The book of Proverbs turns a corner in chapter ten. The long introductory speeches of Wisdom as a woman calling in the streets are finished. Now the proverbs of Solomon begin in earnest—short, paired lines that press hard on daily choices. The first verse sets the frame: a wise son makes a glad father, but a foolish son is a mother's heaviness. The family is the proving ground. The son's character shows itself not in grand gestures but in how he handles a harvest, a command, a word spoken in haste.
Verse four draws a line that runs through the whole chapter: slack hands bring poverty, but diligent hands make rich. This is not a promise that every hard worker will own a walled city. The proverb describes a reliable pattern, not a mechanical law. The sluggard who sleeps through harvest is called a son who causes shame—not because he failed a business plan, but because he abandoned the season's demand. The wise son gathers in summer. He reads the time and moves.
The mouth receives extraordinary attention in this chapter. The righteous man's mouth is a fountain of life. His tongue is choice silver. His lips feed many. These are not metaphors for eloquence or charm. They describe a person whose speech delivers what others actually need—guidance, correction, truth that sustains. By contrast, the fool's mouth is a present destruction. He talks too much, and in the multitude of words, transgression is never absent. The one who restrains his lips does wisely. The one who winking with the eye causes sorrow is paired with the prating fool who falls. Both are unreliable, but the winker is subtle and the babbler is loud. Both bring trouble.
Hatred stirs up strife, but love covers all transgressions. This is not a command to hide wrongdoing or to pretend sin does not exist. The covering here is the same kind of covering that keeps a household from tearing apart over every offense. Love absorbs what hatred would expose and weaponize. The verse does not say love ignores transgression. It says love covers it—keeps it from becoming the fuel for the next fight.
The rich man's wealth is his strong city. The destruction of the poor is their poverty. This is a hard observation, not a moral judgment. The chapter does not say wealth proves righteousness or poverty proves sin. It simply notes that money functions as a wall in a way that poverty cannot. The poor have no such defense. The proverb does not scold the poor or flatter the rich. It states a fact about how the world works, and it leaves the reader to feel the weight of that fact.
Violence covers the mouth of the wicked. That phrase appears twice in the chapter. It means that wickedness eventually silences a man. His own violence, or the violence he has invited, shuts his mouth. The righteous, by contrast, have blessings on their head and a memory that is blessed. The name of the wicked rots. It decays like something buried and forgotten. The righteous are an everlasting foundation when the whirlwind passes. The wicked are simply gone.
The blessing of the Lord makes rich, and he adds no sorrow with it. This verse stands apart from the earlier proverb about diligent hands. Wealth gained through wickedness profits nothing. But wealth that comes as the Lord's blessing carries no hidden grief. It is not the same as treasure gained by fraud or oppression. The chapter does not say that every rich man is blessed or that every poor man is cursed. It draws a distinction between kinds of wealth and the means by which they come.

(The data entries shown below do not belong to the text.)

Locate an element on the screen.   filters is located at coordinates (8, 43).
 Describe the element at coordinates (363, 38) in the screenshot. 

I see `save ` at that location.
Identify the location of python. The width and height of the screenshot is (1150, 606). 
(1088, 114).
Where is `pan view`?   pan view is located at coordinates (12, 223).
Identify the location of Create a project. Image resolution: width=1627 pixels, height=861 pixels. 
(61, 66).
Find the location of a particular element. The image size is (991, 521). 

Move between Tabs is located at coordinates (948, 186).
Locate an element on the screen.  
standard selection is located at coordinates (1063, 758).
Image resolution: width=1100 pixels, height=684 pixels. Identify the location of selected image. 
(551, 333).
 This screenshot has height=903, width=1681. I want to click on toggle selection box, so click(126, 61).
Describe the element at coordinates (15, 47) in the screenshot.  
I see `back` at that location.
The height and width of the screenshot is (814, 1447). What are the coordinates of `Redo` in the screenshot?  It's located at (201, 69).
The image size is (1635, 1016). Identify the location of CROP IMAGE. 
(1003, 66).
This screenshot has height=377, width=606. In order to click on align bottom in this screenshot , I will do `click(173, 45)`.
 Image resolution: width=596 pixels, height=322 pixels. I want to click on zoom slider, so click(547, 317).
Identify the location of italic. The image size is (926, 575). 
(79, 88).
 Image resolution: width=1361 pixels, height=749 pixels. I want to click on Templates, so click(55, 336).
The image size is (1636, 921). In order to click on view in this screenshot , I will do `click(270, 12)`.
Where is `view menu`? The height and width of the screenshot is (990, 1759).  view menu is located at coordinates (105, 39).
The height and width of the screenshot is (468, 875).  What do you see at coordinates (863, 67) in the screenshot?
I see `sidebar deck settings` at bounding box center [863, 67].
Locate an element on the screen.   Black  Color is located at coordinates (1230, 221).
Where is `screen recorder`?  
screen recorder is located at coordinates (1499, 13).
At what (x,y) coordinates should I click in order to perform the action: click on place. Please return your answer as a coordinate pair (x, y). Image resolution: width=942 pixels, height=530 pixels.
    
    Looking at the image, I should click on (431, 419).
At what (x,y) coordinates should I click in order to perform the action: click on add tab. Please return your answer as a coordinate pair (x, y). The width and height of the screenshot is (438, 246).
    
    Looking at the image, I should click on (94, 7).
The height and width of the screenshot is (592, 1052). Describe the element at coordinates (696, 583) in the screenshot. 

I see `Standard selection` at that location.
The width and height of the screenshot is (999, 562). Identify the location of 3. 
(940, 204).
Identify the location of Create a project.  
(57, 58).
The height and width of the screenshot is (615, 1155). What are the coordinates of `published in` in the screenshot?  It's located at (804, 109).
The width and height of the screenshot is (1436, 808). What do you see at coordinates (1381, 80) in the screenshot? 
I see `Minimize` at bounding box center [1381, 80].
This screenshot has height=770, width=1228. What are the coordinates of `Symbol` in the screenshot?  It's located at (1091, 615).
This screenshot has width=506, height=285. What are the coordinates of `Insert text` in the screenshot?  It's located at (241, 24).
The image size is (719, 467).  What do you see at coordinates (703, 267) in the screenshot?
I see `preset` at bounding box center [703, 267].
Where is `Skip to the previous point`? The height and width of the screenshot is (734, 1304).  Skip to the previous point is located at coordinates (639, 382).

The fear of the Lord prolongs days. The way of the Lord is a stronghold to the upright but destruction to workers of iniquity. The same path that protects one man crushes another, depending on how he walks. The righteous shall never be removed. The wicked shall not dwell in the land. These are not predictions about real estate. They describe a moral stability that outlasts every shift of fortune.
The chapter ends where it began: with the mouth. The lips of the righteous know what is acceptable. The mouth of the wicked speaks perverseness. The righteous man feeds many with his words. The fool dies for lack of understanding—not because he lacked intelligence, but because he refused to receive it. The book of Proverbs does not offer secrets. It offers a choice between two kinds of living, and it names the consequences plainly. The wise son listens. The foolish son sleeps through harvest. The difference shows in the mouth, the hand, and the household.